Dusting a Living

Every day after I have gone home from work, an army of cleaners arrives to cleanse our office of a day's worth of filth deposited by several dozen slovenly media professionals.
I've never stayed late enough to see them. I only have the word of my employers that they come: hunch-backed in their industrial tabards, tired from their bus journeys from the grimmer suburbs, they push their Henry hoovers across the floor and run their dusters across my keyboard. The very keyboard that earns me a tidy graduate wage as I sip tea at my ergonomic desk in my futuristic mesh chair. It is fortunate I have not met these people, as I have a deep aversion to watching anyone clear up after me. Lazy though I am, the thought of someone on bended knee scratching a toilet bowl in my wake is horrifying. A bit like asking a stranger to give you a sponge bath. There is something intimate, a little shameful about my dirt, the dust I spread, my filthy handprints on the computer screen. I'll clean it myself thank you very much. Sit down and and have a rest, Mavis.

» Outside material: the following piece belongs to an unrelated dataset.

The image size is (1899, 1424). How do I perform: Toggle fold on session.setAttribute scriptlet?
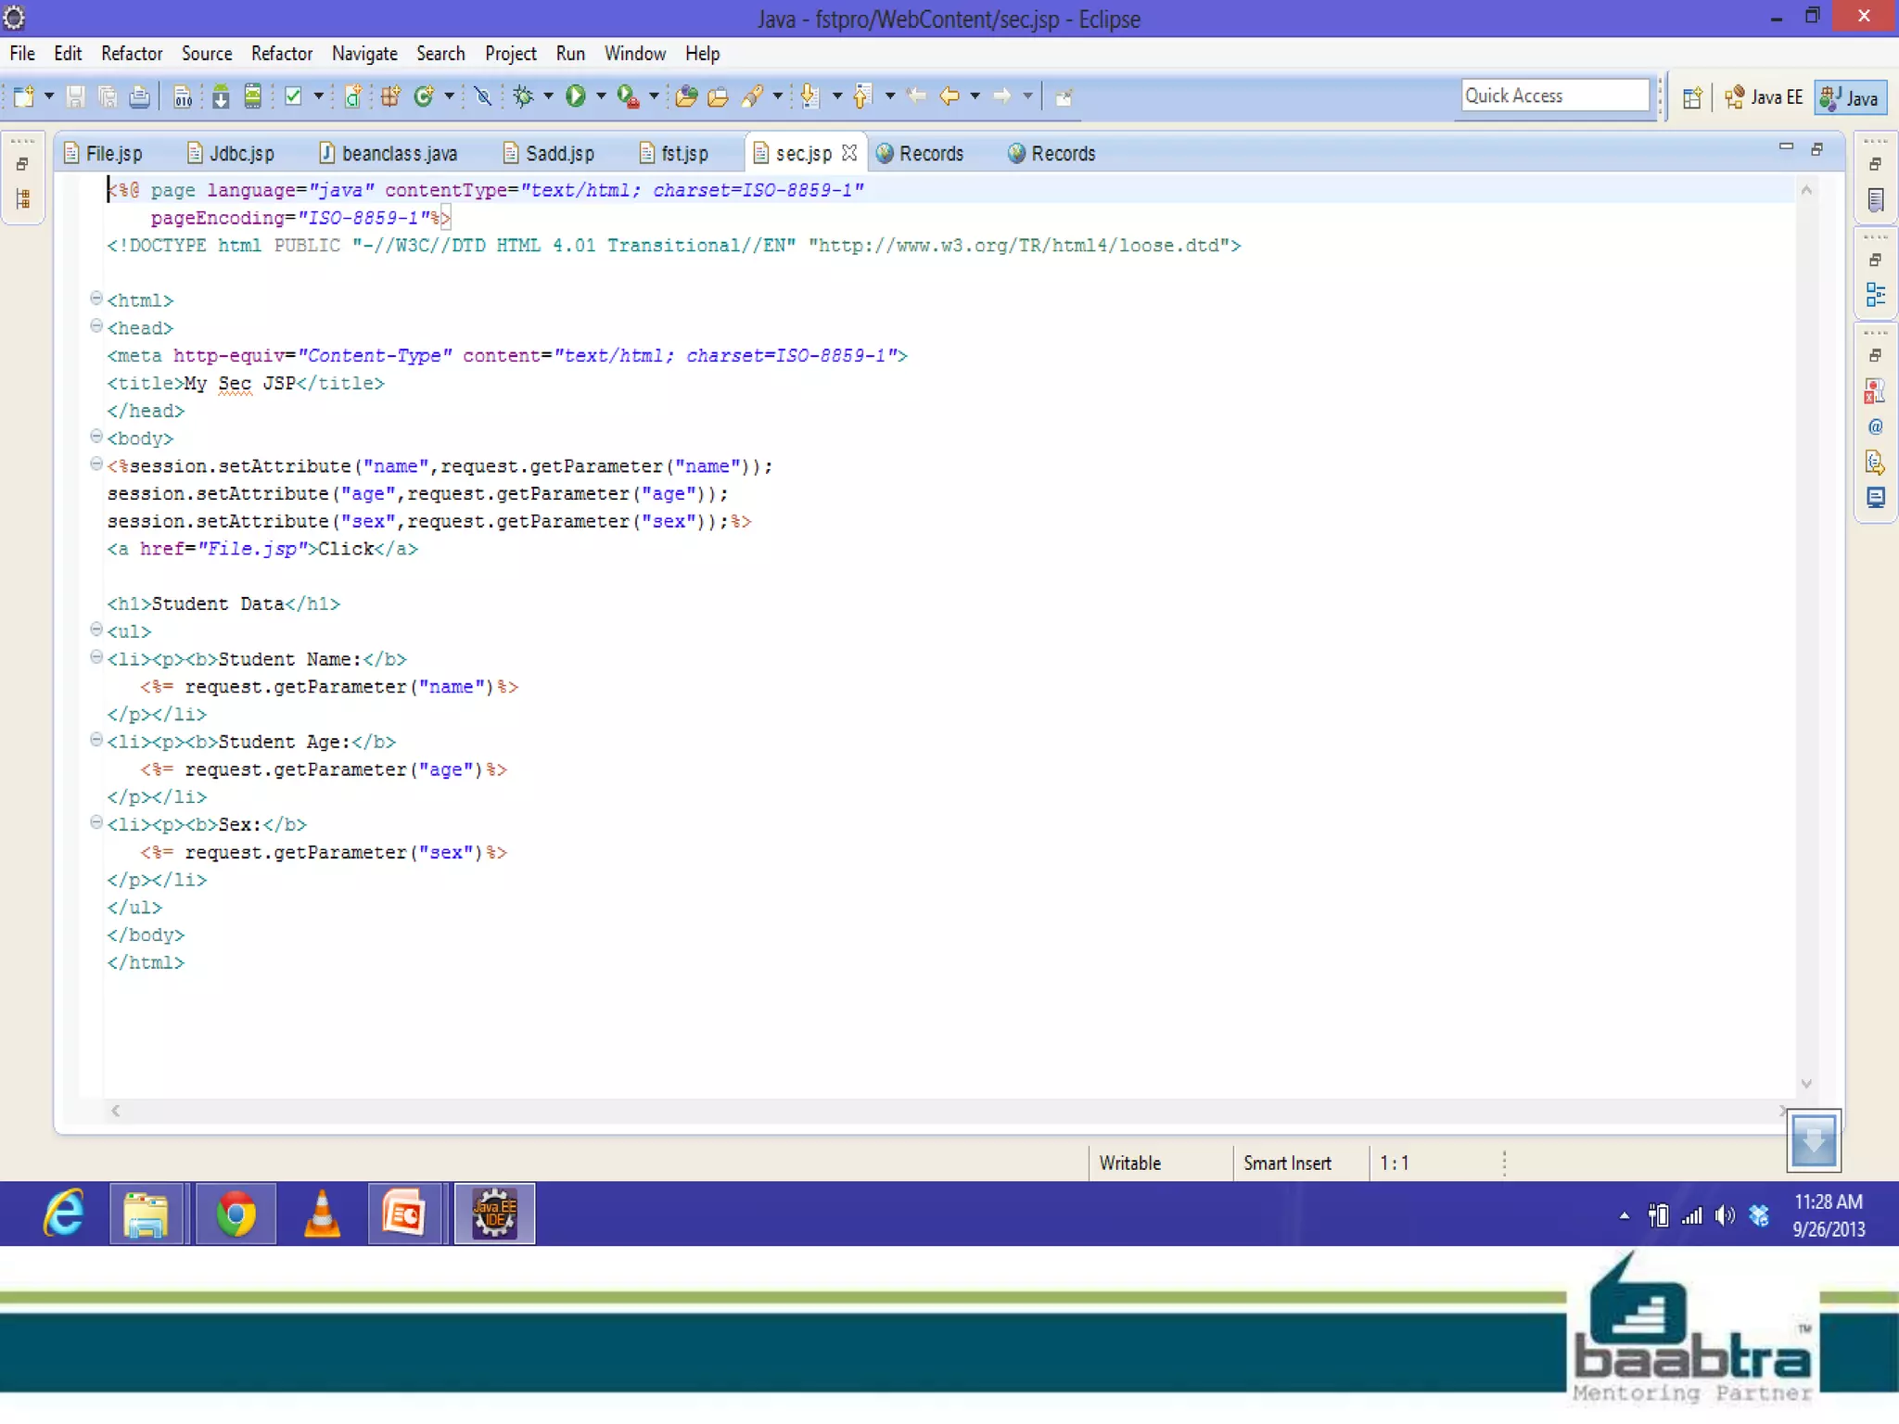tap(96, 464)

Nonetheless, it is lowly, invisible cleaners like these who make our lives tolerable. Nobody notices that they have been - the absence of dirt is unremarkable in a regularly cleaned office or house. But everyone notices when they haven't. Bins overflow. Toilets back up. Washing baskets creak and stink. Kitchen sinks turn brown with tea stains.

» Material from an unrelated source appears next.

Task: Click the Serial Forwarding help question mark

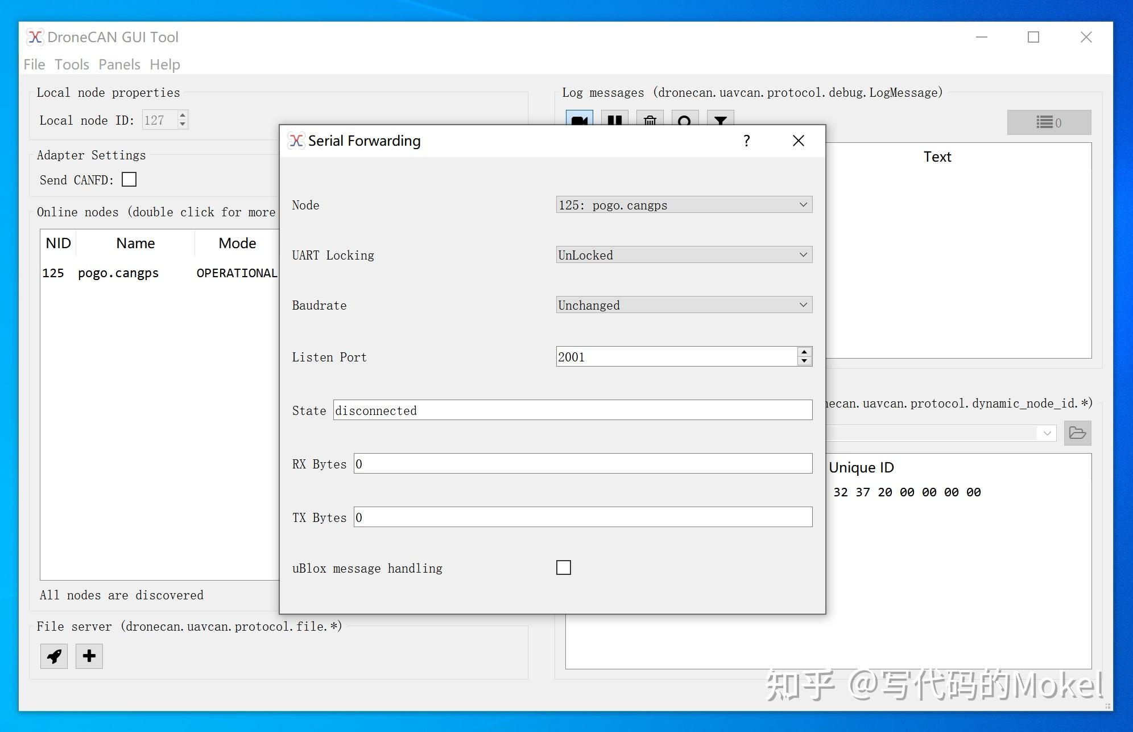Action: pyautogui.click(x=747, y=141)
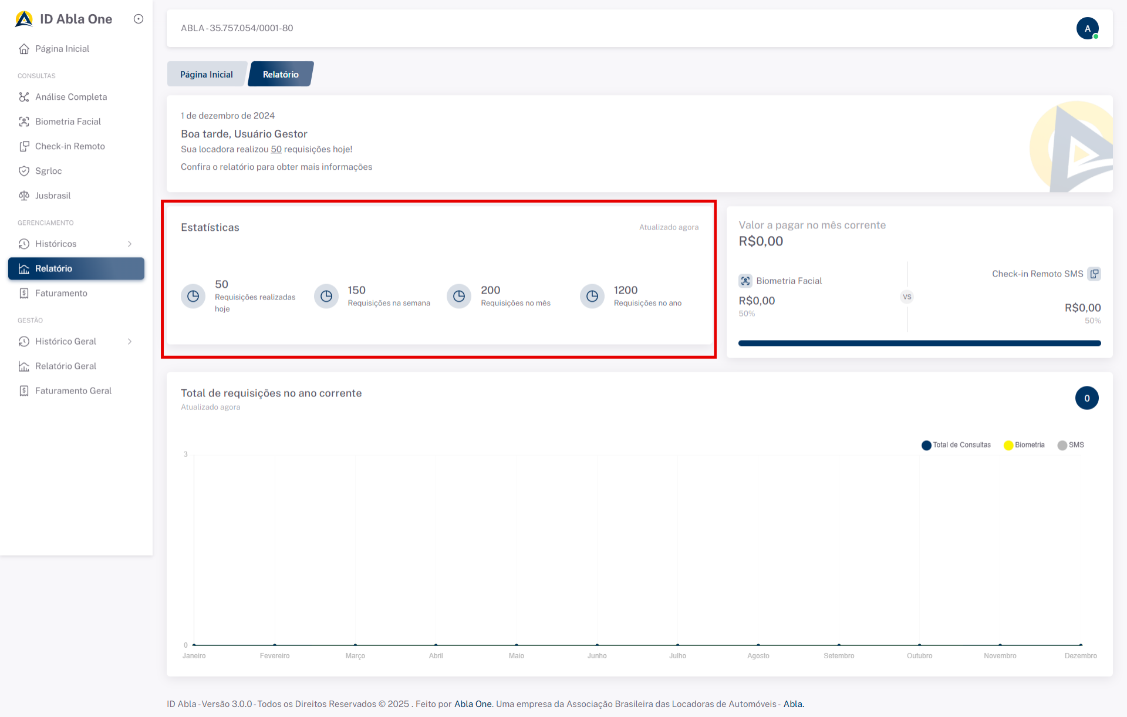Open the Sgrloc shield icon
1127x717 pixels.
coord(24,171)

Which is precisely why these cleaners deserve to be valued: not in the form of a patronising Christmas bonus, but with an honest living wage. I was moved by the experience of the poverty-wages cleaners at John Lewis Oxford Street, who, facing severe cuts to jobs and hours, held a "noisy protest" outside the store at the weekend. I can barely survive on £28k in London, let alone £6.08 an hour with irregular and uncertain shifts.
John Lewis has been able to sidestep responsibility for the low-pay scandal (hardly in line with their goody-two-shoes image) because the cleaners are subcontracted through a separate company. The cleaners' union said the company only won the contract because it promised services at a price it could not deliver without cutting jobs and hours.

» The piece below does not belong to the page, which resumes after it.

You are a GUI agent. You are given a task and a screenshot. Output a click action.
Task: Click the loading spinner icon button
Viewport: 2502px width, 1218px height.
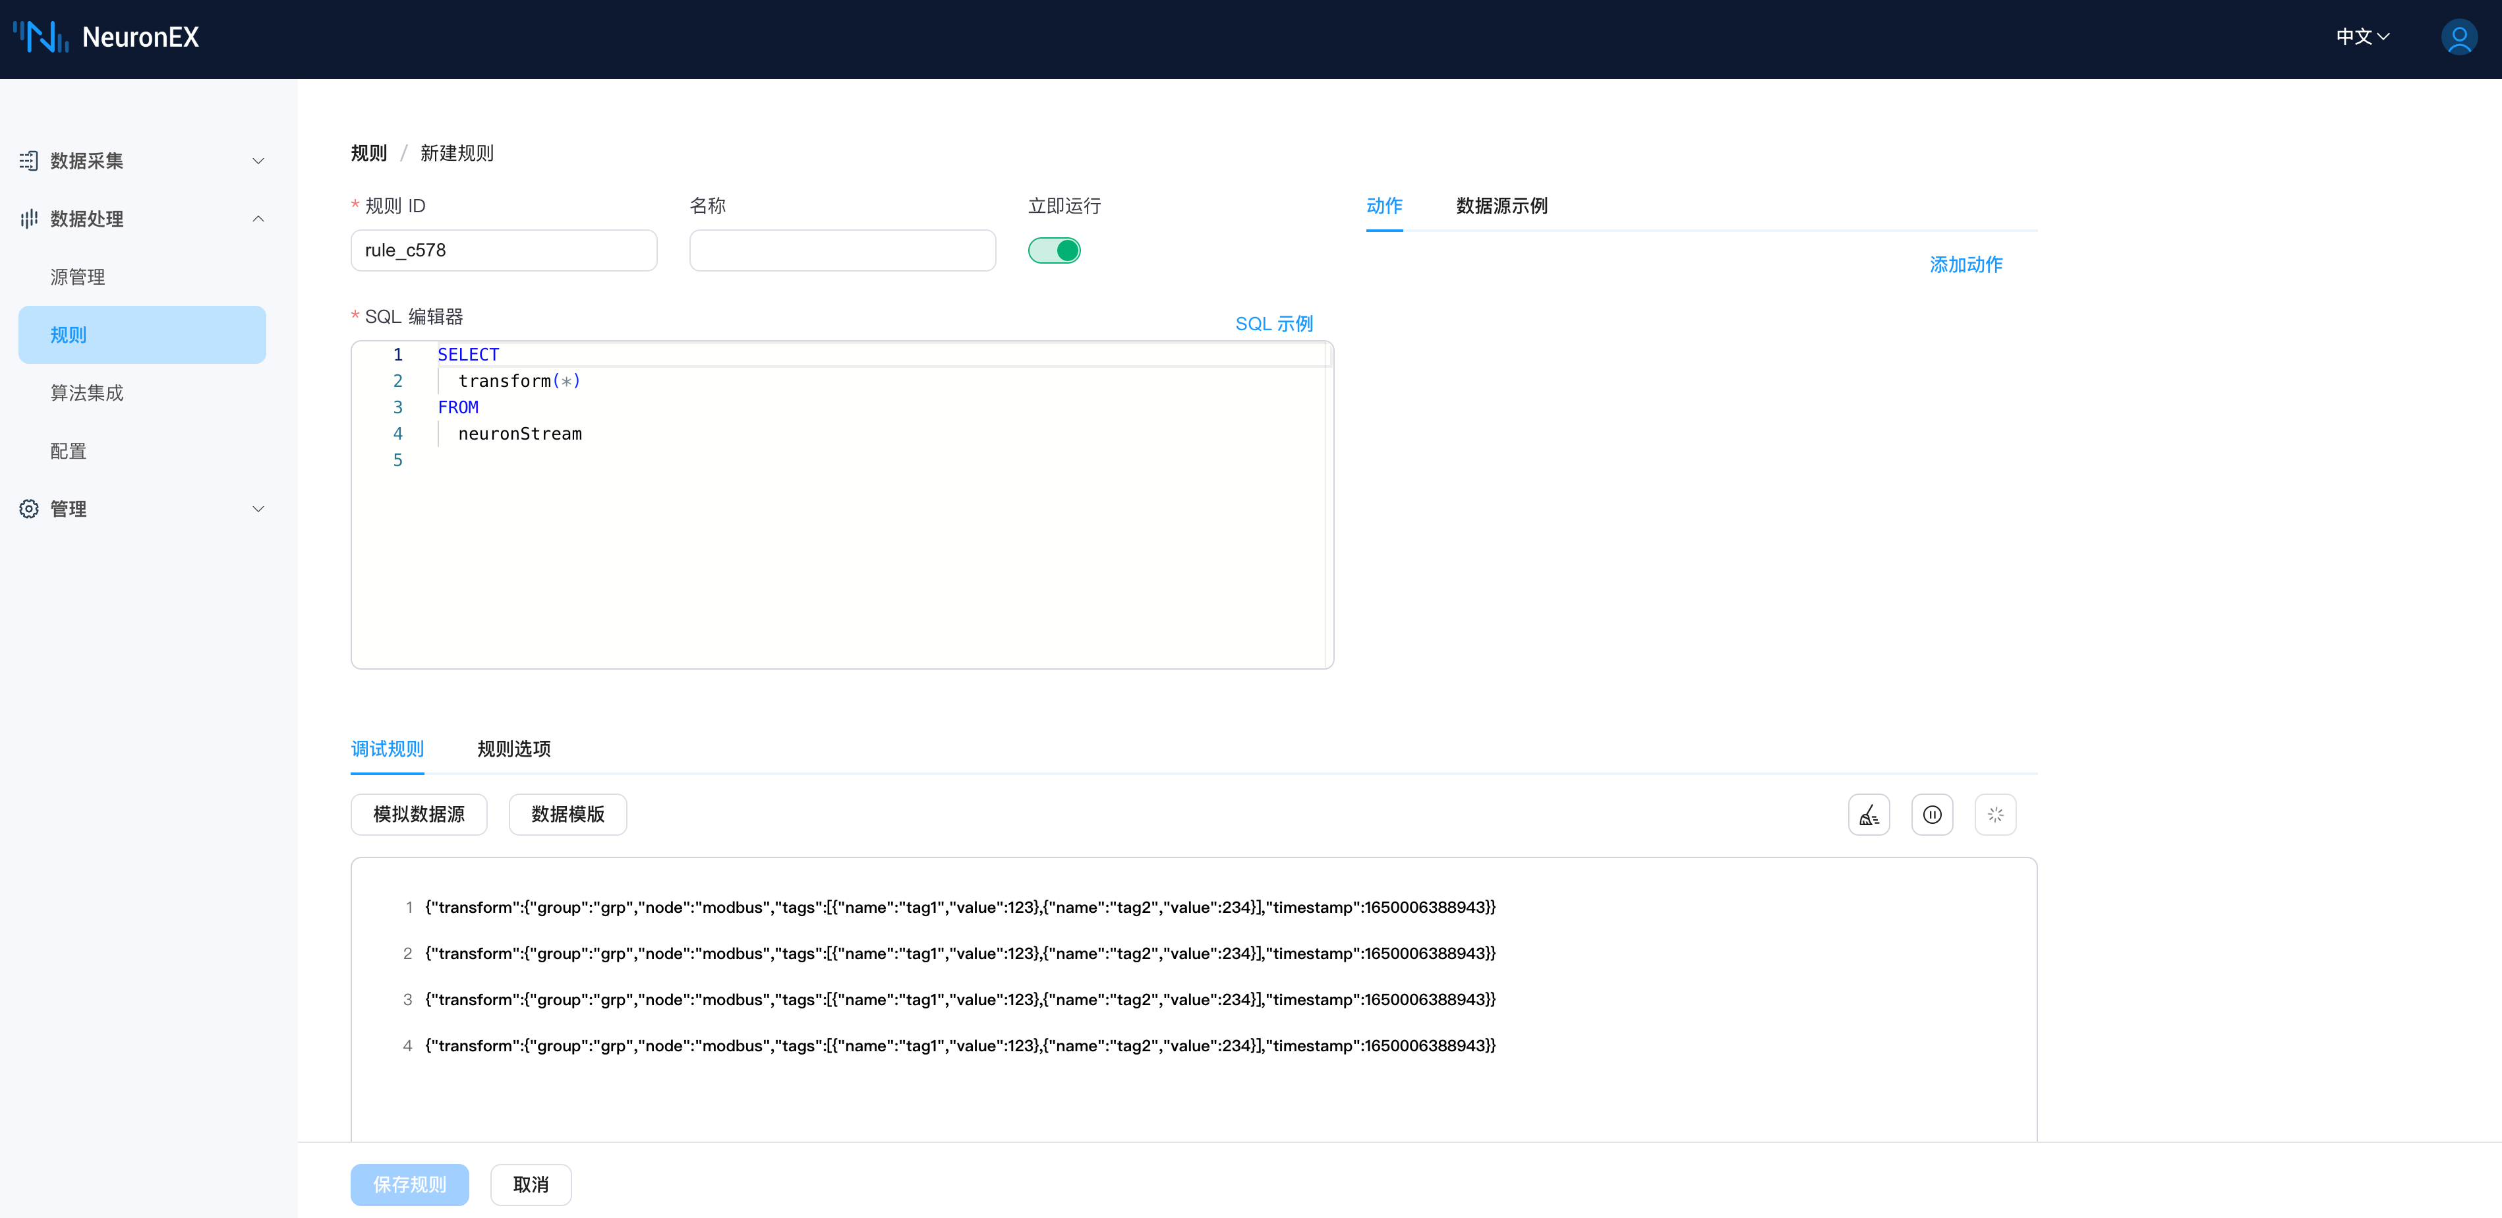[1995, 815]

And this situation is set to get worse - as more and more services in the public sector are contracted out (see: those lovely health service reforms) we are going to see more of the same. And more politicians shunting responsibility.
The recent bus strike over Olympic bonuses was a classic example - Boris claimed to be powerless as the buses are run by a private company. It was their fault, obviously. The bus service is only his responsibility when he's getting rid of bendy buses and introducing Routemasters and posing for press photographs. Not when things actually get tricky. Running a capital city is so easy when you've contracted it out.
So, hats off the those John Lewis cleaners bashing their brooms and bottles of Mr Muscle outside the company's flagship store. Let their protest ring in the ears of people buying £60 perfumes and £350 Samsonite suitcases on expertly hoovered carpets. Let it ring in the ears of the mums in the baby-change booths as they drop another disposable nappy into the emptied bins. Let it ring in the conscience of those John Lewis managers when they share the year's spoils among the company's partners.